If forced to turn to the private sector, veterans and their spouses often have to pay tens of thousands in out-of-pocket costs to access IVF services
(Washington, D.C.) – Today, U.S. Senator Patty Murray, Chairman of the Senate Veterans’ Affairs Committee, introduced legislation that will end the Department of Veterans Affairs (VA) ban on providing In Vitro Fertilization (IVF) services. Murray’s bill, the Women Veterans Health Care Improvement Act of 2012, also will begin child care programs at Vet Centers for women seeking counseling, and improve outreach to women veterans.
Army data show that between 2003 and 2011 over 600 servicemembers have suffered reproductive and urinary tract trauma. The reliance on foot patrols in Afghanistan and the prevalence of improvised explosive devices has left servicemembers far more susceptible to these injuries.
“Reproductive injuries are some of the most impactful and serious wounds of these wars,” Senator Murray said today upon introduction of the bill. “VA has an obligation to care for the combat wounded. For those with such catastrophic injuries, that includes access to the fertility care they need. Veterans and their spouses are specifically barred from accessing In Vitro Fertilization services at the VA and often times have to spend tens of thousands of dollars in the private sector to get the advanced reproductive treatments they need to start a family. These veterans deserve far more.”

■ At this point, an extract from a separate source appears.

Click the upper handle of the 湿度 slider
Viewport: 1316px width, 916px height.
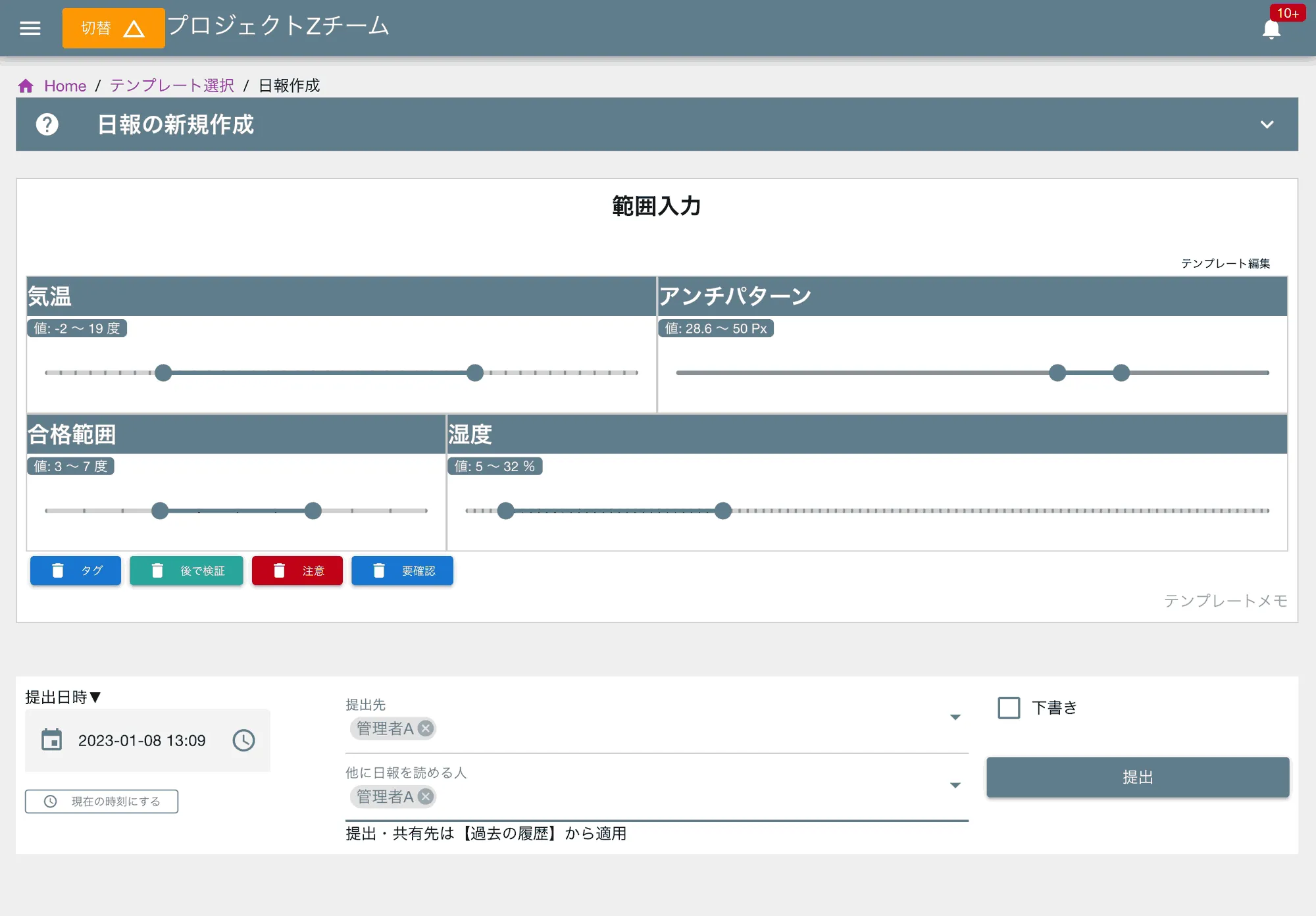pos(723,511)
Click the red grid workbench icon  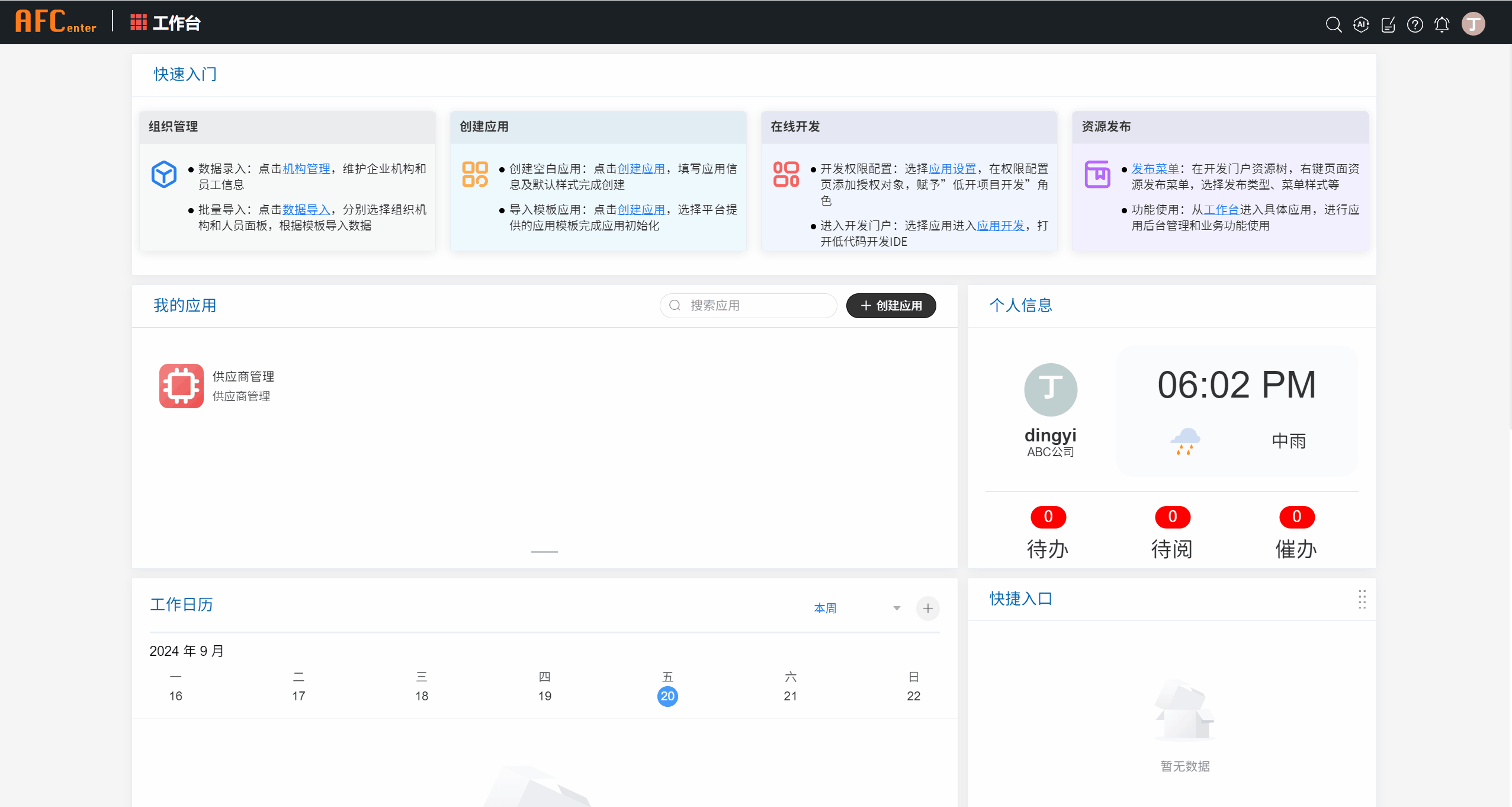click(138, 23)
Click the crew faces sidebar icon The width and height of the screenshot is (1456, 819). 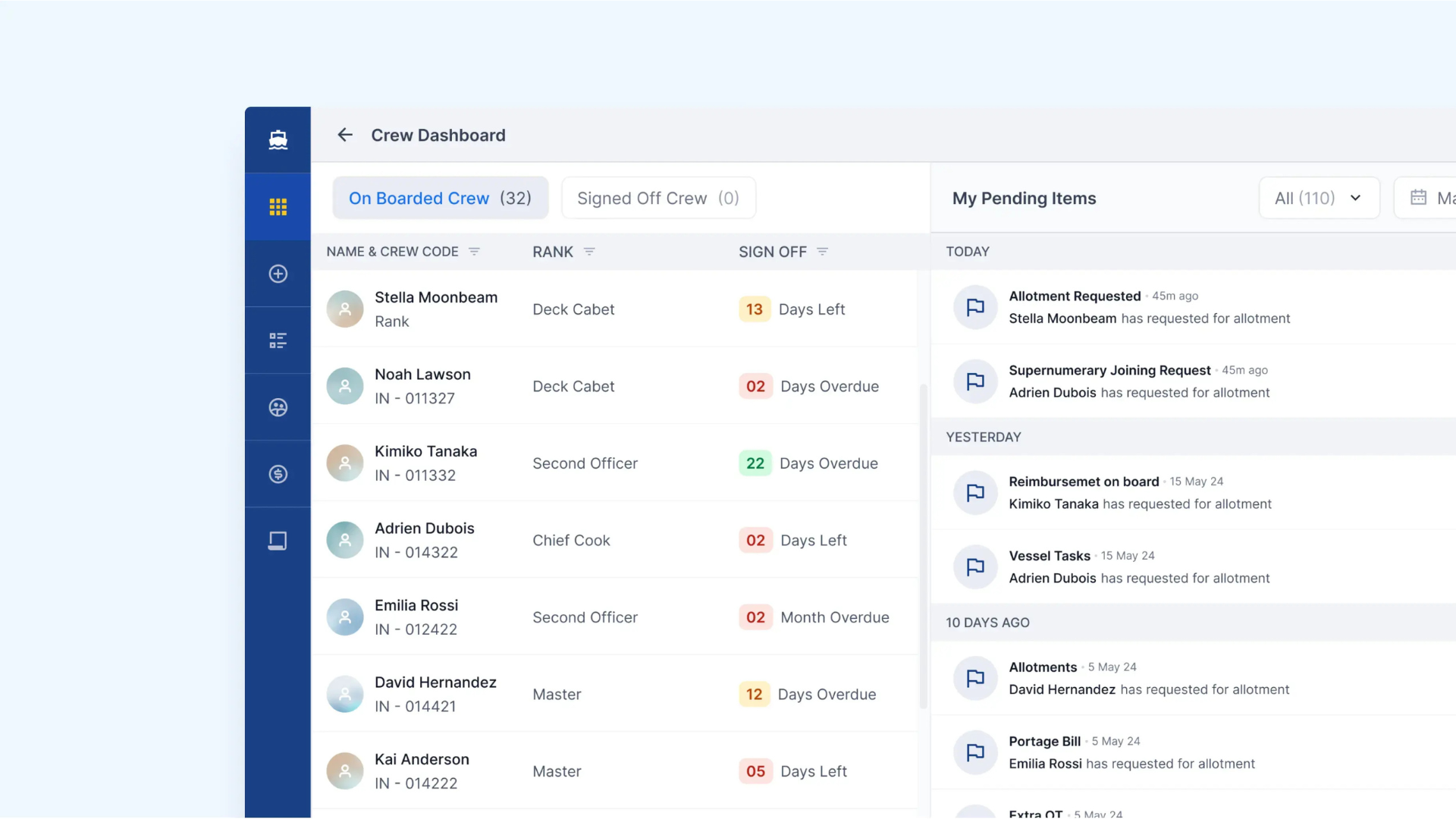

Veterans who have severe reproductive and urinary tract injuries and spinal cord injuries (SCI) often need highly specialized treatments and procedures like IVF to conceive. However, under current law, IVF is expressly excluded from fertility services that are provided by the VA to veterans or their spouses. This is a significant barrier for veterans with SCI and genital and urinary tract injuries and as a result they have to seek care outside of the VA. The Department of Defense currently provides access to IVF services under the Tricare program and coverage for IVF and other fertility treatments at no charge to severely combat wounded servicemembers. Senator Murray’s bill would provide veterans with the same access.